- _YOUR ASSIGNMENT_: Taking the data below, please print only the lines from the line holding "Clear entries using the X toolbar icon" to the line holding "Task: Click the", inclusive, with pictures omitted.

Collected data
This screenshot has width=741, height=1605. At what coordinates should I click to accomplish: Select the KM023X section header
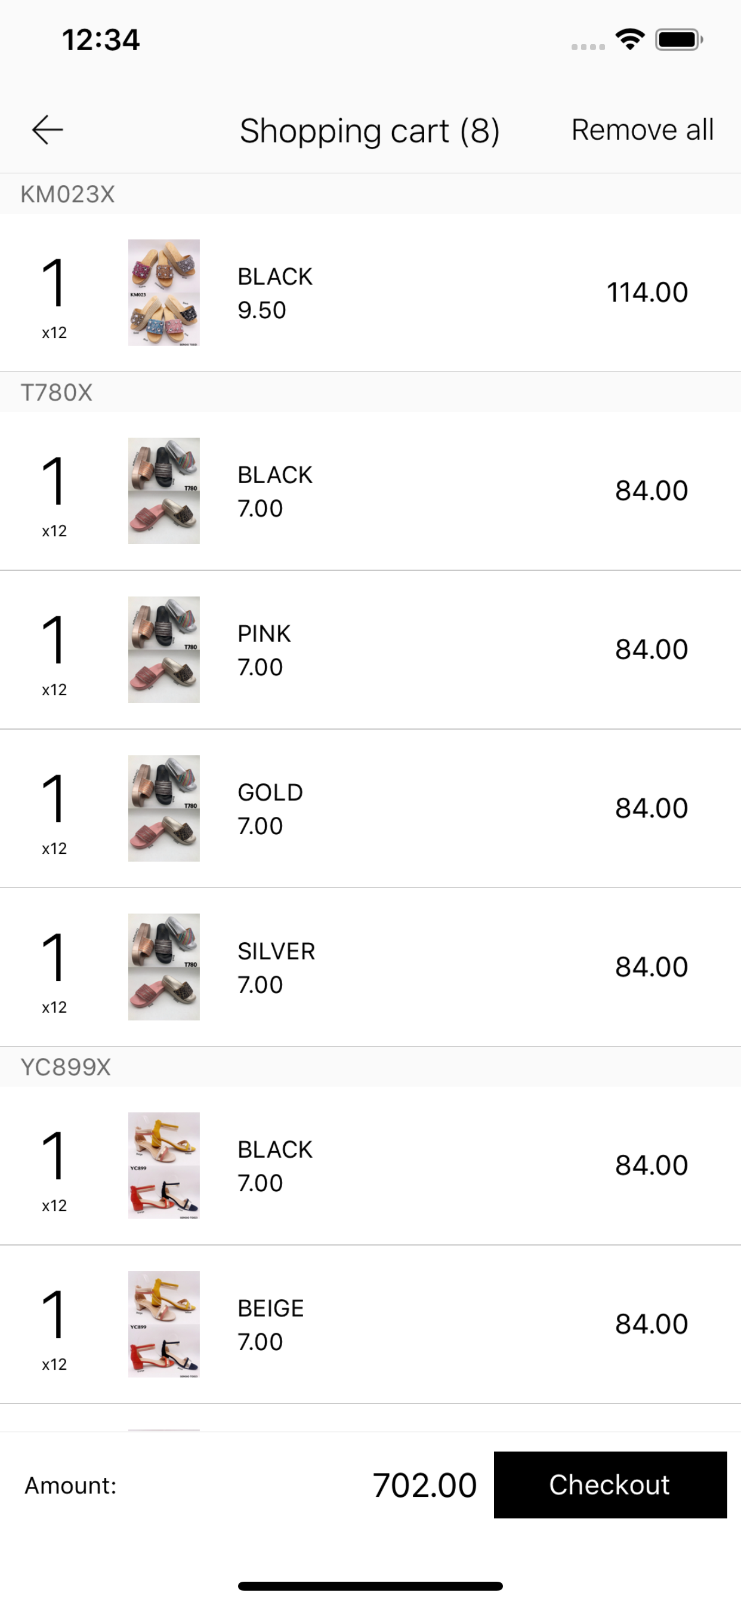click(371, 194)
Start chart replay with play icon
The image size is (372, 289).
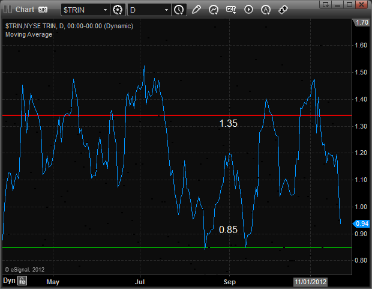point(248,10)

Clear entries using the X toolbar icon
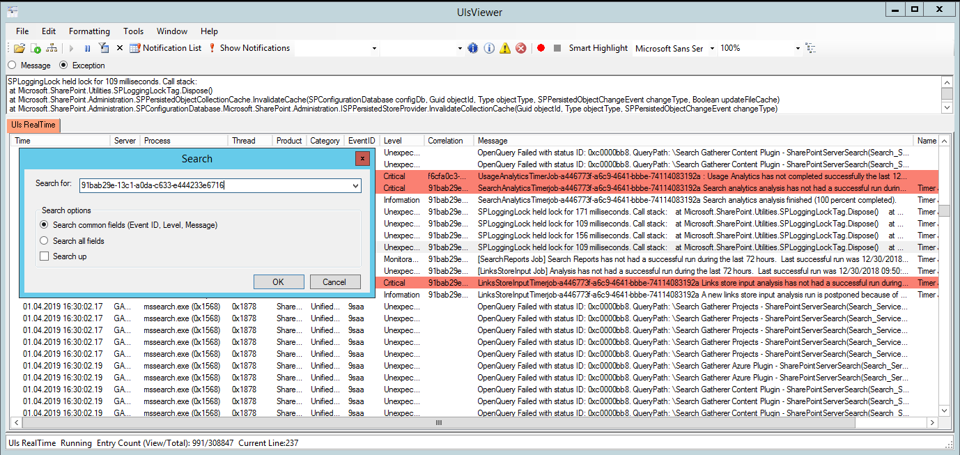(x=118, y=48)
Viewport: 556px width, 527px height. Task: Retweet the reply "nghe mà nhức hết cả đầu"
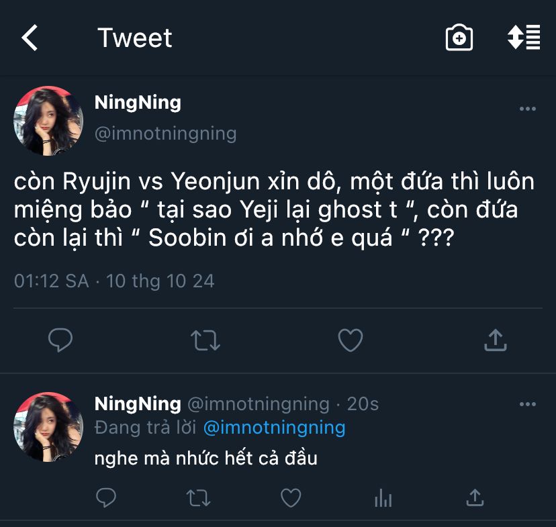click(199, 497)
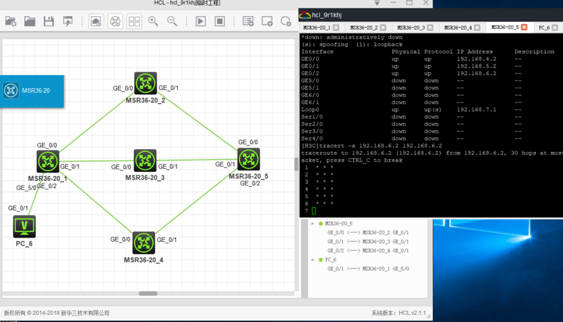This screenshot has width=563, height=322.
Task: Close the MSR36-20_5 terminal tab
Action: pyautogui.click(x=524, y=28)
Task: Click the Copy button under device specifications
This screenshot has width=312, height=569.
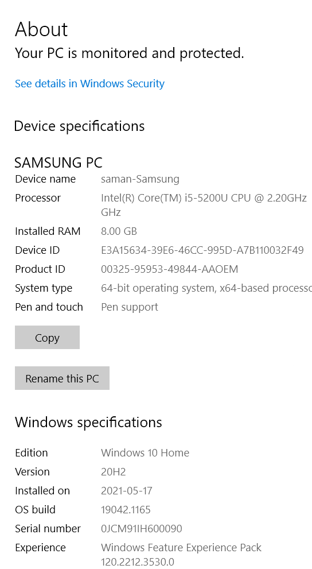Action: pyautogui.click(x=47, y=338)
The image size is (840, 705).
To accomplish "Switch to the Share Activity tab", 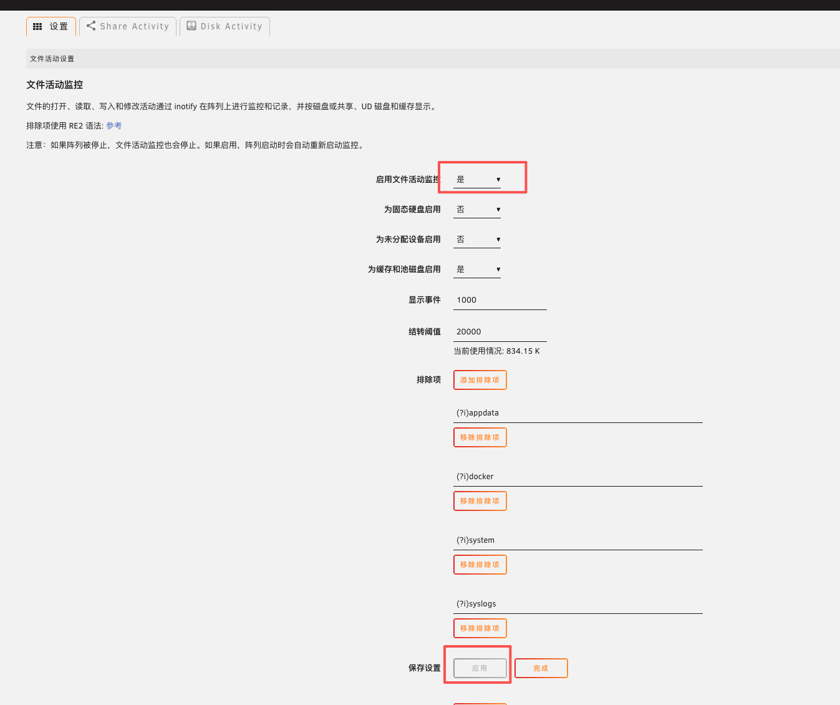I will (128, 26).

- _WRITTEN RESPONSE_:
Clear entries using the X toolbar icon
(x=118, y=48)
Viewport: 556px width, 527px height. Task: Retweet the reply "nghe mà nhức hết cả đầu"
click(199, 497)
This screenshot has width=563, height=322.
Task: Close the MSR36-20_5 terminal tab
Action: pyautogui.click(x=524, y=28)
Task: Click the Copy button under device specifications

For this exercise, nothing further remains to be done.